Further announcing that inheritance tax rates would be frozen for four years,
Darling went on to unveil several measures likely to be of interest to small
and medium-sized enterprises (SMEs), micro-businesses and the self-employed
entrepreneur, especially in view of the recent lean economic period.
First off, the Chancellor announced that agreements had been reached with state-subsidised
banks Royal Bank of Scotland and Lloyds TSB that lending to businesses will
be increased over the coming year, with a minimum of half of the GBP94bn agreed
going to benefit SMEs.
This is likely to have come as something of relief to many small businesses,
as a recent survey conducted by the Entrepreneurs Organization and Investec
Specialist Private Bank suggested that entrepreneurs in the United Kingdom were,
in an increasing number of cases, being forced to finance, or part-finance,
their start-ups using credit cards, private equity investment, or loans from
friends and family.
Outlining his intentions in this area, Darling explained that:
"Together with the Business Secretary, I have been working to find effective
ways to: Enable small businesses to grow; invest in key national infrastructure
and skills; as well as promote research, innovation and enterprise."
To this end, he announced the creation of the 'UK Finance for Growth' investment
corporation, which will provide assistance to small businesses in terms of negotiating
the red tape maze, in addition to administering the GBP4bn in other support
currently available to UK businesses.
According to the Chancellor:
"This will also include a new Growth Capital Fund, which will have a specific
role in providing fast-growing companies with the private capital they need.

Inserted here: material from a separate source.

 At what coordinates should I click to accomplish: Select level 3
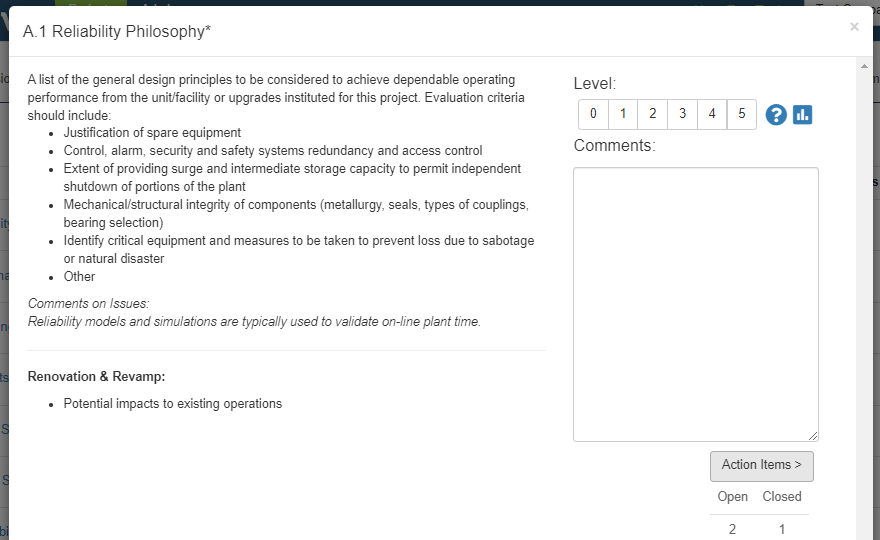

Commercial banks have so far agreed to contribute over half of the GBP200m committed
to this fund. It will eventually provide GBP500m of finance."
A 15% increase in the number of government contracts awarded to SMEs was also
pledged, and the 'time to pay' scheme, which the Chancellor argued has "helped
businesses spread GBP5bn worth of tax payments over a timetable they can afford"
was extended for the whole of the next Parliament.
He went on to announce that business rates would be cut for one year from October
2010, and revealed that in order to aid business expansion, the annual investment
allowance would be doubled to GBP100,000.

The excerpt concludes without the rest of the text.